If a program or document is missing

Just because it’s not saved where you expected it to be, it doesn’t necessarily mean that your missing program or document is gone forever. Sometimes errant clicks can drop folders or files into places they weren’t intended to be.
First, check your Recycle Bin to make sure you didn’t accidentally delete a file or shortcut. If your missing item is in there, remove it right away before opening it or saving any changes to it. Next, take a quick look at your taskbar – is the program or document already open? Last, you can type the name of the program or file into the Search Box prominently featured beside the Windows button on the taskbar.
If it’s a document or spreadsheet that’s gone missing, you can also use File Explorer. Click the folder icon on your taskbar in Windows and use the search box at the upper right of the window that opens. Additionally, Word and Excel in Microsoft Office both feature an “open recent” function that’s quite handy. Just click the File tab, select “Open,” and Recent Documents (Word) or Recent Workbooks (Excel) will be the default choice. You can also use this navigation pane to look for your missing file elsewhere, such is on OneDrive.

Check out our checklist

Download our troubleshooting checklist

Want a quick reference guide to keep handy near your computer for the next time you run into trouble? Refer to our troubleshooting checklist for the most common computer problems.

Call for backup

If you’ve exhausted all of the troubleshooting tips and tricks we’ve shared with you here today, or you’re just stressed and pressed for time, it’s a good idea to call your IT support provider right away.

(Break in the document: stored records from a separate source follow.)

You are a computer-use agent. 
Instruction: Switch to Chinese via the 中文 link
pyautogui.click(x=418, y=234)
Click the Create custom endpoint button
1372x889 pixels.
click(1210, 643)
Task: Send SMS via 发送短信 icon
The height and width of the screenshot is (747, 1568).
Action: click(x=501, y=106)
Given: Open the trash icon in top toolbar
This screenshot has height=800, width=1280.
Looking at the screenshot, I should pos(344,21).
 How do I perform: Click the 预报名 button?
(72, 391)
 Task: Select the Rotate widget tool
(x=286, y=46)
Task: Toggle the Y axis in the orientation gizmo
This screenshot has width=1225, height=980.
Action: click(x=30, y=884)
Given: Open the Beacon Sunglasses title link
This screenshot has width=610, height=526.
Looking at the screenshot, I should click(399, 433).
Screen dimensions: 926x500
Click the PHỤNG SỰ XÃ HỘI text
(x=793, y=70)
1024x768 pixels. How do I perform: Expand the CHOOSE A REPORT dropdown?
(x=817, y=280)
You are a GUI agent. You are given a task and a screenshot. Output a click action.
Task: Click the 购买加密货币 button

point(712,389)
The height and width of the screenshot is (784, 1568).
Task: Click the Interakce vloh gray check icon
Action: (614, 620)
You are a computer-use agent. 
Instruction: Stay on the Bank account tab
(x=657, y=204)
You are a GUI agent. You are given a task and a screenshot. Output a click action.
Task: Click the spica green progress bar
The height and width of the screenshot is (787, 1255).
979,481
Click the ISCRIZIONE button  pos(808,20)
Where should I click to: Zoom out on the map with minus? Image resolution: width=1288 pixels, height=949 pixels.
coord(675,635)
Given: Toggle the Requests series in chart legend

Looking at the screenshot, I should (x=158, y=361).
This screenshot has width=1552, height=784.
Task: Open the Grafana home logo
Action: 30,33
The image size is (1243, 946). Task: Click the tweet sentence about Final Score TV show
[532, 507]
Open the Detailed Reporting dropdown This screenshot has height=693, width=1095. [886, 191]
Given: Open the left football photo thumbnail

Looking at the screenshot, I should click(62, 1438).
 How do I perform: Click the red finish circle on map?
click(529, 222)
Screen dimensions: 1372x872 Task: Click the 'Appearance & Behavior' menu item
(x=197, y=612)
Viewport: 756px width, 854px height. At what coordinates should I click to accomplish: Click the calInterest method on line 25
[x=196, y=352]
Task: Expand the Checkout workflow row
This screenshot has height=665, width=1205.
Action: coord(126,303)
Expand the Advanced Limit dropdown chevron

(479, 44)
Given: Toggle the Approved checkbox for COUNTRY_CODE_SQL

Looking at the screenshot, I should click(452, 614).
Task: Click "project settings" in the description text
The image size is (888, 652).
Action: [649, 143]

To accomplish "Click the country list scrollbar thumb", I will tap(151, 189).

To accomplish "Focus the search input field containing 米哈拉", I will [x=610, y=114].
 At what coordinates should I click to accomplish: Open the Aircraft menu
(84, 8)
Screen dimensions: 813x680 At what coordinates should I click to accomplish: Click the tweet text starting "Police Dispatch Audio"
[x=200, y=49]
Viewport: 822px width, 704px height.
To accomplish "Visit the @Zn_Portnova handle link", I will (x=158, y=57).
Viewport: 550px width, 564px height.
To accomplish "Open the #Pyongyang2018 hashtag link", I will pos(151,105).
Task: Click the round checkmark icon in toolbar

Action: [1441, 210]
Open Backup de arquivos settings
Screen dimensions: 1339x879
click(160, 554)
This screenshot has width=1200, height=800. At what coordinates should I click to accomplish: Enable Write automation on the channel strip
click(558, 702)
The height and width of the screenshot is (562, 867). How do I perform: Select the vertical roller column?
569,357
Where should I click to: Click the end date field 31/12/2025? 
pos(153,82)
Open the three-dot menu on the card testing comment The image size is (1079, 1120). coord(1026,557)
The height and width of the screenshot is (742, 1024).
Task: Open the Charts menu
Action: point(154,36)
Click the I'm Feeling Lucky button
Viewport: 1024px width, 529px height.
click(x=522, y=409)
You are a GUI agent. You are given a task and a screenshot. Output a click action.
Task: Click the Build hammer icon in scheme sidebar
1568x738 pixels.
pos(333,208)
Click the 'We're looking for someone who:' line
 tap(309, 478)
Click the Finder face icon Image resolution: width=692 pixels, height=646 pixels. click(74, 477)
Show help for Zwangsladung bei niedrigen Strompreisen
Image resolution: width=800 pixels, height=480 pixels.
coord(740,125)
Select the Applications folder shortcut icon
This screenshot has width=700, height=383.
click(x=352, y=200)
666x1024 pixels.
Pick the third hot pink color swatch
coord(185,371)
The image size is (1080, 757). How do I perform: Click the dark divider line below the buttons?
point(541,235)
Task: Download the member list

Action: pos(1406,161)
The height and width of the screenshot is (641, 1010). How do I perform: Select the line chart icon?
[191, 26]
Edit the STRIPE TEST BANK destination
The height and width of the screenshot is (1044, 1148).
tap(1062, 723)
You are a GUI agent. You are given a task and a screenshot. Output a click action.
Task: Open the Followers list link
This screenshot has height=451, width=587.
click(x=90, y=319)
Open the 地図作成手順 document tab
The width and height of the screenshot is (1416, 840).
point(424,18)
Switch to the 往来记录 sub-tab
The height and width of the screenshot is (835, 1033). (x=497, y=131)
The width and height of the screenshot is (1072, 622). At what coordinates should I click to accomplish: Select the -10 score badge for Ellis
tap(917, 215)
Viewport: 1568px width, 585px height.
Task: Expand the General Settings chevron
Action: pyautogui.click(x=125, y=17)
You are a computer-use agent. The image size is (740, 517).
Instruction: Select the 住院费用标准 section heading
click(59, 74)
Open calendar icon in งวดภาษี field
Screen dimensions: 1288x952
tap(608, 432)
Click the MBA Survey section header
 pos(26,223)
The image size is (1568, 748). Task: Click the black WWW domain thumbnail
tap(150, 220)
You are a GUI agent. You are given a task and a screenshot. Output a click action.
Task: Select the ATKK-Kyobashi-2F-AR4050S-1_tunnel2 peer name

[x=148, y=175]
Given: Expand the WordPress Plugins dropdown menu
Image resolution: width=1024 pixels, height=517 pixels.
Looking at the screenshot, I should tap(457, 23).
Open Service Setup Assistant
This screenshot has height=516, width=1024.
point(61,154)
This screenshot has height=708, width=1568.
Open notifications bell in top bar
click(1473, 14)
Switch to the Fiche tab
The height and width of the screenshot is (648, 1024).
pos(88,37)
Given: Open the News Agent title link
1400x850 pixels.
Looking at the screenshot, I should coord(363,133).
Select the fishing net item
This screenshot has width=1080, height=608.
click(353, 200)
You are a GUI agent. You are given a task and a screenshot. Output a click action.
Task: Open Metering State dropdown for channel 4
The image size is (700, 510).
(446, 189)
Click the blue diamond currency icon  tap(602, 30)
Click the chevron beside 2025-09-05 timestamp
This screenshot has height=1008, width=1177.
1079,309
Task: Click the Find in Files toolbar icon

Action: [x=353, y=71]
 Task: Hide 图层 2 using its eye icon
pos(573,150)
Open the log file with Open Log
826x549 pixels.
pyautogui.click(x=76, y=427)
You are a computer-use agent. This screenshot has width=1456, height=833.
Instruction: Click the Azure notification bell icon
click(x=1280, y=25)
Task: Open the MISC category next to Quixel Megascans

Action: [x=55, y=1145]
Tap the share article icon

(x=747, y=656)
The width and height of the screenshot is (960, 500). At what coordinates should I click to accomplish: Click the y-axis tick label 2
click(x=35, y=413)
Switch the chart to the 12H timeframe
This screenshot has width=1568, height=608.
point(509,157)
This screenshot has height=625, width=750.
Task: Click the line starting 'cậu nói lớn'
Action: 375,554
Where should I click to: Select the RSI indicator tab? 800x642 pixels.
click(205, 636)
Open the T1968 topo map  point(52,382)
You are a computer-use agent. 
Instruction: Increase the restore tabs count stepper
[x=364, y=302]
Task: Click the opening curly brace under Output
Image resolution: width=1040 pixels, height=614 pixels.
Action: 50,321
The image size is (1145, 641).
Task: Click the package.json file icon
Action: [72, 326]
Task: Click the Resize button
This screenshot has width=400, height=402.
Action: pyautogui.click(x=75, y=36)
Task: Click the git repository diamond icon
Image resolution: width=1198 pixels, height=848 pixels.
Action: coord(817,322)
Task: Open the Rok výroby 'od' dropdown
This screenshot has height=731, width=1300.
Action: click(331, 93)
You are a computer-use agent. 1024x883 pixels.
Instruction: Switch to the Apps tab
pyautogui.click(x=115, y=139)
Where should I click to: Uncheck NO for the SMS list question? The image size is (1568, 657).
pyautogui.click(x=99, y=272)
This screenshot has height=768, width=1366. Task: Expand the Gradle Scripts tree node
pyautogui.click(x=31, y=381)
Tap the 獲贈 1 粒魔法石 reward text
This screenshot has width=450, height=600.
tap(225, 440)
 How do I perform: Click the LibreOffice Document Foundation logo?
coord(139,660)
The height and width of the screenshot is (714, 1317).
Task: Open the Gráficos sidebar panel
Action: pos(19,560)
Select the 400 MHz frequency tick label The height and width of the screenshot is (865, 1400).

These individuals, whether in-house employees or contracted outside service providers, have specialized training and knowledge that can get you back up and running quickly. You should never feel hesitant about calling for backup on particularly tricky computer problems!
Of course, maybe your current IT support provider isn’t easy to reach or doesn’t quickly respond to your problems. If you’re looking for a reliable IT services partner in the Lancaster, PA area, give the EZComputer Solutions team a try. Contact us for a quote today. We’re happy to help, and we’d love to be your backup!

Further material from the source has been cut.